En juin dernier, Conakry a achevé un processus lancé en 2017 avec l’appui de la Commission économique pour l’Afrique (CEA), sous la conduite de l’économiste Carlos Lopes. Résultat : en adoptant le Système de Comptabilité Nationale 2008 (SCN 2008), la Guinée a vu la taille de son économie gonfler de 51,2 % en quelques heures.
Grâce à cette mise à jour, la Guinée coiffe Dakar au poteau et s’installe désormais comme la 2ème économie francophone du continent, derrière la Côte d’Ivoire. Cette progression intervient avant même l’entrée en production du gigantesque projet minier du Simandou, qui devrait encore renforcer la position économique de Conakry dans les années à venir.

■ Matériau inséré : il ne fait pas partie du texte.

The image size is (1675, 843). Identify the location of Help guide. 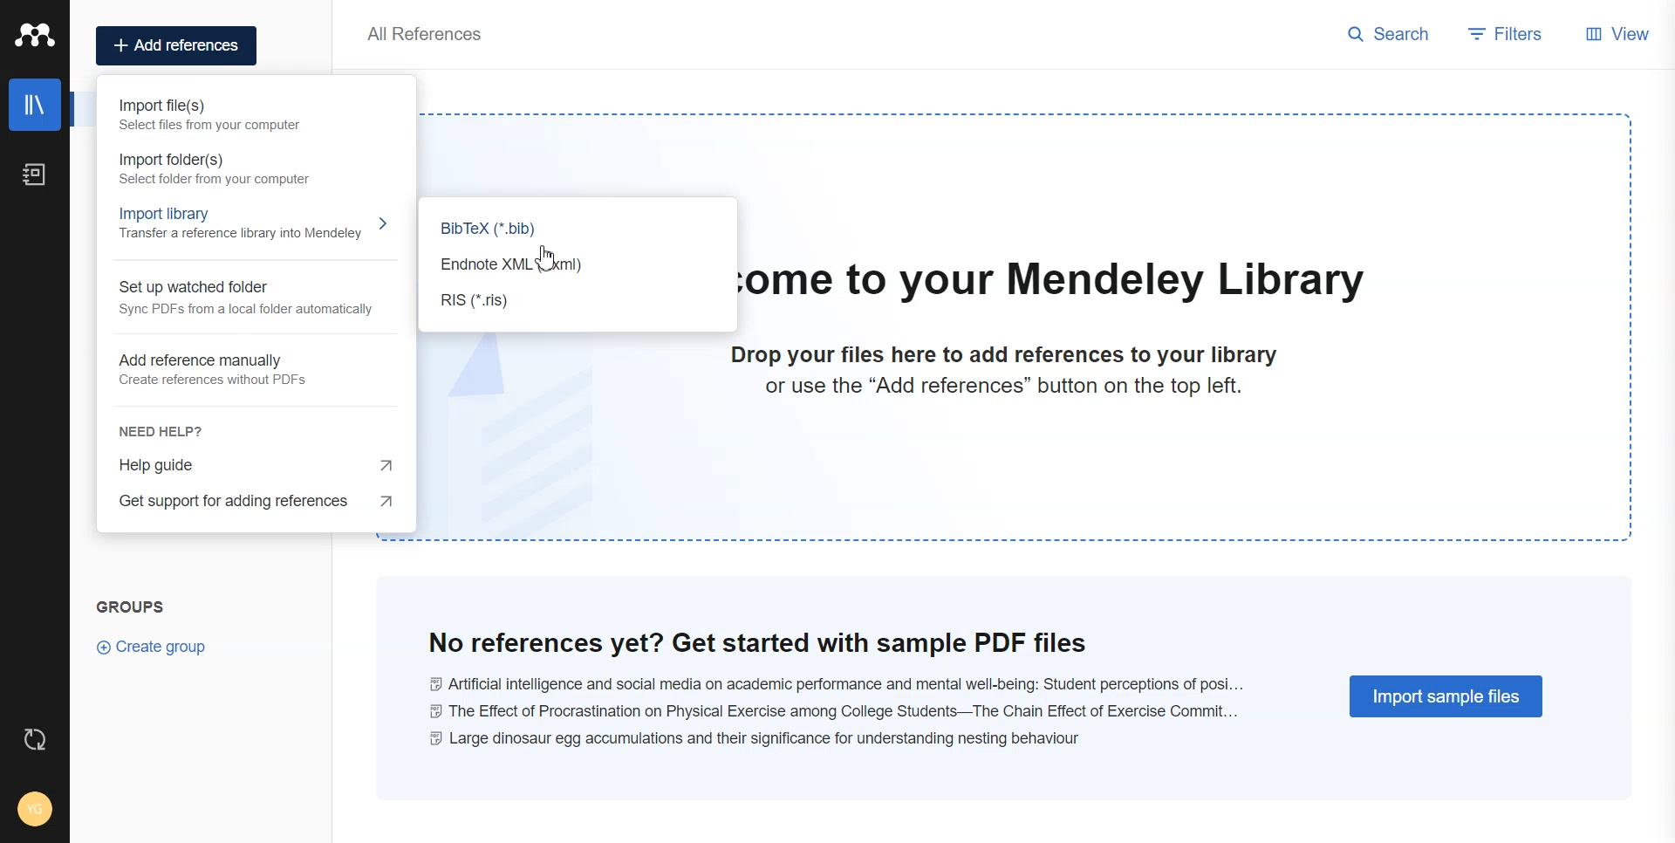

Toujours selon Jeune Afrique, ce saut reflète à la fois le poids croissant du secteur minier, l’importance des investissements dans les infrastructures et la nécessité d’actualiser des bases statistiques devenues obsolètes.
Un tournant qui pourrait avoir des conséquences majeures sur l’attractivité de la Guinée auprès des investisseurs étrangers et dans la rivalité économique son voisin du nord.
Au cours de la même semaine, l’agence de notation Standard & Poor’s a attribué la note inaugurale B+ à la Guinée, ce qui dénote une certaine stabilité économique malgré la présence de certains risques. De nos jours, le Sénégal est moins bien noté que la Guinée par Standard & Poor’s. S&P attribue la note B- au Sénégal depuis l’arrivée du duo Faye-Sonko. Là également, la Téranga ne peut pas soutenir la comparaison face à la Guinée.